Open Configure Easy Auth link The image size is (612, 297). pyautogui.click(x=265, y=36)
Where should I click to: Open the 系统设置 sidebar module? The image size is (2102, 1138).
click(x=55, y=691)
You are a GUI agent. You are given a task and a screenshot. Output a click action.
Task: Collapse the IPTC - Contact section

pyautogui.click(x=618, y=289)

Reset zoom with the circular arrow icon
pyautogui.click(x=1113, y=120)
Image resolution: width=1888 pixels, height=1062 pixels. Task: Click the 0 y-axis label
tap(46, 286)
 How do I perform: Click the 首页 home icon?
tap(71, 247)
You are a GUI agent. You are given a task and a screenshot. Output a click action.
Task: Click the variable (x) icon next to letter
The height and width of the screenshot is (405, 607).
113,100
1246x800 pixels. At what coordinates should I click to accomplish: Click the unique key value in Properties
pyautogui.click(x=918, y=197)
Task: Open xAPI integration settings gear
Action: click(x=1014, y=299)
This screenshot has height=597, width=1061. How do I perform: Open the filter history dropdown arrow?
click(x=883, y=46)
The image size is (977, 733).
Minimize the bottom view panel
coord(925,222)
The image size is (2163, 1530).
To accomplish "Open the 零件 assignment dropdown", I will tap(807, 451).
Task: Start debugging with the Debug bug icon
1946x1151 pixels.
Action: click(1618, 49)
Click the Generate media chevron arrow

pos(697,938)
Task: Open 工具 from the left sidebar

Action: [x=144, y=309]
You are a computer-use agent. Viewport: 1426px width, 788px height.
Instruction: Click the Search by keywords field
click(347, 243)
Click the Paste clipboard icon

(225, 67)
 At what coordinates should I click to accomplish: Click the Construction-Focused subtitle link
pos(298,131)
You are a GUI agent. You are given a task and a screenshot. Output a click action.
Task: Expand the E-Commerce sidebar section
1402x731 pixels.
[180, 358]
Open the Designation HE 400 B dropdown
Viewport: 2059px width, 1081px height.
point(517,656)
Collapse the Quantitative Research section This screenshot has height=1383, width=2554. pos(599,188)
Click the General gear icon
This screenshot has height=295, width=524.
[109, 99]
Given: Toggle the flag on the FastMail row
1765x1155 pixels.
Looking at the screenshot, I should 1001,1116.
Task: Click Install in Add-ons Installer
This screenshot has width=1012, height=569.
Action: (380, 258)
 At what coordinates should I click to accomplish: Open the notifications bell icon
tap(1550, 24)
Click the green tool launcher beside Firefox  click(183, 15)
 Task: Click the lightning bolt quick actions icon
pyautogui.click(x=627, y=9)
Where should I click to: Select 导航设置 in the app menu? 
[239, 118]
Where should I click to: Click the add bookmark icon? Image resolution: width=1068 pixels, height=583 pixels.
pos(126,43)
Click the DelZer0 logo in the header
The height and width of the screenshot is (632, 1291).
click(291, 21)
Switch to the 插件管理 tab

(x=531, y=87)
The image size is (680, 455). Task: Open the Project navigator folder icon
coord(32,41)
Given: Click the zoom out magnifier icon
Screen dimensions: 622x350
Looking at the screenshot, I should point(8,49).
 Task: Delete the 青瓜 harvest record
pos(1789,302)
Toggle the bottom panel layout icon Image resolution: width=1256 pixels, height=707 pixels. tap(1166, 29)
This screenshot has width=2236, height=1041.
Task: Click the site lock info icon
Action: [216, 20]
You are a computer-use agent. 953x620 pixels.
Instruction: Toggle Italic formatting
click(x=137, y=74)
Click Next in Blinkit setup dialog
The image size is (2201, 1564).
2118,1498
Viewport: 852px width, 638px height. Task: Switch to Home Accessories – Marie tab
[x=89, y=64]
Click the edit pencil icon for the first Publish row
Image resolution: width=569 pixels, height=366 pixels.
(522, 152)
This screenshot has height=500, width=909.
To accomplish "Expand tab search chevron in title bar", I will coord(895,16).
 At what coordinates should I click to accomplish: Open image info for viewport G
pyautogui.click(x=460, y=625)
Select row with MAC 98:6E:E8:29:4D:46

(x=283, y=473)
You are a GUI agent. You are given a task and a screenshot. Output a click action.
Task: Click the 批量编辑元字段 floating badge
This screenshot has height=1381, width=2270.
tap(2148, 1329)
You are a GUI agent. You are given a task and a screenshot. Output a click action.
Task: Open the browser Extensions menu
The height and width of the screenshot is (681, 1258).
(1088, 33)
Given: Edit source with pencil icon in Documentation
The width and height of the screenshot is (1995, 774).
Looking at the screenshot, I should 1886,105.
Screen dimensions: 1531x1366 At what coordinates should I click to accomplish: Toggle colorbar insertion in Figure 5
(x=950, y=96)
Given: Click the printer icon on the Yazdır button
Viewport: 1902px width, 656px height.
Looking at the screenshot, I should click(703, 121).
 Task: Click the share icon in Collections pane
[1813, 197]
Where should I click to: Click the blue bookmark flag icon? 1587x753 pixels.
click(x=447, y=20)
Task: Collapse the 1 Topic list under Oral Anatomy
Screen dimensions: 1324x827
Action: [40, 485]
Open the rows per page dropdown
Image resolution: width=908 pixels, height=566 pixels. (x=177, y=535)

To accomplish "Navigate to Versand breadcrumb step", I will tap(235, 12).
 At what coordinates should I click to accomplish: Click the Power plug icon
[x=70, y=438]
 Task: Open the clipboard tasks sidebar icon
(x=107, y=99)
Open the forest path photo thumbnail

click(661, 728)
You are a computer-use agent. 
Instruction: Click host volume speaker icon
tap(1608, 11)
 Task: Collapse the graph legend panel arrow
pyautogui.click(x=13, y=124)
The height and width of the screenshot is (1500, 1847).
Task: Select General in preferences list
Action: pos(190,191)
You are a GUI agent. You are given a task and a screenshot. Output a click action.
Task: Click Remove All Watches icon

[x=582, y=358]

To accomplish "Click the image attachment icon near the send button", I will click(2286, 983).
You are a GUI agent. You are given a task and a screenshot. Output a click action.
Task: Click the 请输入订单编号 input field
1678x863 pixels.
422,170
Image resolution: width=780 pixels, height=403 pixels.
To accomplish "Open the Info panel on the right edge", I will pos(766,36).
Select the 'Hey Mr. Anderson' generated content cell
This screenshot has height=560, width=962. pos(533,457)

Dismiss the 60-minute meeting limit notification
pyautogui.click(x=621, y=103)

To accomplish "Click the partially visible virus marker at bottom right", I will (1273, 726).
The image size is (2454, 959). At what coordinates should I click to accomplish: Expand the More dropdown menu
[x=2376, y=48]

● ● ● ● ● ● ●

Action item =>
Your output must be an exact copy of every entry.

Solution to the exercise =>
Open Configure Easy Auth link The image size is (612, 297). pyautogui.click(x=265, y=36)
Where should I click to: Open the 系统设置 sidebar module? The image size is (2102, 1138).
click(x=55, y=691)
You are a GUI agent. You are given a task and a screenshot. Output a click action.
Task: Collapse the IPTC - Contact section

pyautogui.click(x=618, y=289)

Reset zoom with the circular arrow icon
pyautogui.click(x=1113, y=120)
Image resolution: width=1888 pixels, height=1062 pixels. Task: Click the 0 y-axis label
tap(46, 286)
 How do I perform: Click the 首页 home icon?
tap(71, 247)
You are a GUI agent. You are given a task and a screenshot. Output a click action.
Task: Click the variable (x) icon next to letter
The height and width of the screenshot is (405, 607).
113,100
1246x800 pixels. At what coordinates should I click to accomplish: Click the unique key value in Properties
pyautogui.click(x=918, y=197)
Task: Open xAPI integration settings gear
Action: click(x=1014, y=299)
This screenshot has height=597, width=1061. How do I perform: Open the filter history dropdown arrow?
click(x=883, y=46)
The image size is (977, 733).
Minimize the bottom view panel
coord(925,222)
The image size is (2163, 1530).
To accomplish "Open the 零件 assignment dropdown", I will tap(807, 451).
Task: Start debugging with the Debug bug icon
1946x1151 pixels.
Action: click(1618, 49)
Click the Generate media chevron arrow

pos(697,938)
Task: Open 工具 from the left sidebar

Action: [x=144, y=309]
You are a computer-use agent. Viewport: 1426px width, 788px height.
Instruction: Click the Search by keywords field
click(347, 243)
Click the Paste clipboard icon

(225, 67)
 At what coordinates should I click to accomplish: Click the Construction-Focused subtitle link
pos(298,131)
You are a GUI agent. You are given a task and a screenshot. Output a click action.
Task: Expand the E-Commerce sidebar section
1402x731 pixels.
[180, 358]
Open the Designation HE 400 B dropdown
Viewport: 2059px width, 1081px height.
point(517,656)
Collapse the Quantitative Research section This screenshot has height=1383, width=2554. pos(599,188)
Click the General gear icon
This screenshot has height=295, width=524.
[109, 99]
Given: Toggle the flag on the FastMail row
1765x1155 pixels.
Looking at the screenshot, I should 1001,1116.
Task: Click Install in Add-ons Installer
This screenshot has width=1012, height=569.
Action: (380, 258)
 At what coordinates should I click to accomplish: Open the notifications bell icon
tap(1550, 24)
Click the green tool launcher beside Firefox  click(183, 15)
 Task: Click the lightning bolt quick actions icon
pyautogui.click(x=627, y=9)
Where should I click to: Select 导航设置 in the app menu? 
[239, 118]
Where should I click to: Click the add bookmark icon? Image resolution: width=1068 pixels, height=583 pixels.
pos(126,43)
Click the DelZer0 logo in the header
The height and width of the screenshot is (632, 1291).
click(291, 21)
Switch to the 插件管理 tab

(x=531, y=87)
The image size is (680, 455). Task: Open the Project navigator folder icon
coord(32,41)
Given: Click the zoom out magnifier icon
Screen dimensions: 622x350
Looking at the screenshot, I should point(8,49).
 Task: Delete the 青瓜 harvest record
pos(1789,302)
Toggle the bottom panel layout icon Image resolution: width=1256 pixels, height=707 pixels. tap(1166, 29)
This screenshot has width=2236, height=1041.
Task: Click the site lock info icon
Action: [216, 20]
You are a computer-use agent. 953x620 pixels.
Instruction: Toggle Italic formatting
click(x=137, y=74)
Click Next in Blinkit setup dialog
The image size is (2201, 1564).
2118,1498
Viewport: 852px width, 638px height. Task: Switch to Home Accessories – Marie tab
[x=89, y=64]
Click the edit pencil icon for the first Publish row
Image resolution: width=569 pixels, height=366 pixels.
(522, 152)
This screenshot has height=500, width=909.
To accomplish "Expand tab search chevron in title bar", I will coord(895,16).
 At what coordinates should I click to accomplish: Open image info for viewport G
pyautogui.click(x=460, y=625)
Select row with MAC 98:6E:E8:29:4D:46

(x=283, y=473)
You are a GUI agent. You are given a task and a screenshot. Output a click action.
Task: Click the 批量编辑元字段 floating badge
This screenshot has height=1381, width=2270.
tap(2148, 1329)
You are a GUI agent. You are given a task and a screenshot. Output a click action.
Task: Open the browser Extensions menu
The height and width of the screenshot is (681, 1258).
(1088, 33)
Given: Edit source with pencil icon in Documentation
The width and height of the screenshot is (1995, 774).
Looking at the screenshot, I should 1886,105.
Screen dimensions: 1531x1366 At what coordinates should I click to accomplish: Toggle colorbar insertion in Figure 5
(x=950, y=96)
Given: Click the printer icon on the Yazdır button
Viewport: 1902px width, 656px height.
Looking at the screenshot, I should click(703, 121).
 Task: Click the share icon in Collections pane
[1813, 197]
Where should I click to: Click the blue bookmark flag icon? 1587x753 pixels.
click(x=447, y=20)
Task: Collapse the 1 Topic list under Oral Anatomy
Screen dimensions: 1324x827
Action: [40, 485]
Open the rows per page dropdown
Image resolution: width=908 pixels, height=566 pixels. (x=177, y=535)

To accomplish "Navigate to Versand breadcrumb step", I will tap(235, 12).
 At what coordinates should I click to accomplish: Click the Power plug icon
[x=70, y=438]
 Task: Open the clipboard tasks sidebar icon
(x=107, y=99)
Open the forest path photo thumbnail

click(661, 728)
You are a computer-use agent. 
Instruction: Click host volume speaker icon
tap(1608, 11)
 Task: Collapse the graph legend panel arrow
pyautogui.click(x=13, y=124)
The height and width of the screenshot is (1500, 1847).
Task: Select General in preferences list
Action: pos(190,191)
You are a GUI agent. You are given a task and a screenshot. Output a click action.
Task: Click Remove All Watches icon

[x=582, y=358]

To accomplish "Click the image attachment icon near the send button", I will click(2286, 983).
You are a GUI agent. You are given a task and a screenshot. Output a click action.
Task: Click the 请输入订单编号 input field
1678x863 pixels.
422,170
Image resolution: width=780 pixels, height=403 pixels.
To accomplish "Open the Info panel on the right edge", I will pos(766,36).
Select the 'Hey Mr. Anderson' generated content cell
This screenshot has height=560, width=962. pos(533,457)

Dismiss the 60-minute meeting limit notification
pyautogui.click(x=621, y=103)

To accomplish "Click the partially visible virus marker at bottom right", I will (1273, 726).
The image size is (2454, 959). At what coordinates should I click to accomplish: Expand the More dropdown menu
[x=2376, y=48]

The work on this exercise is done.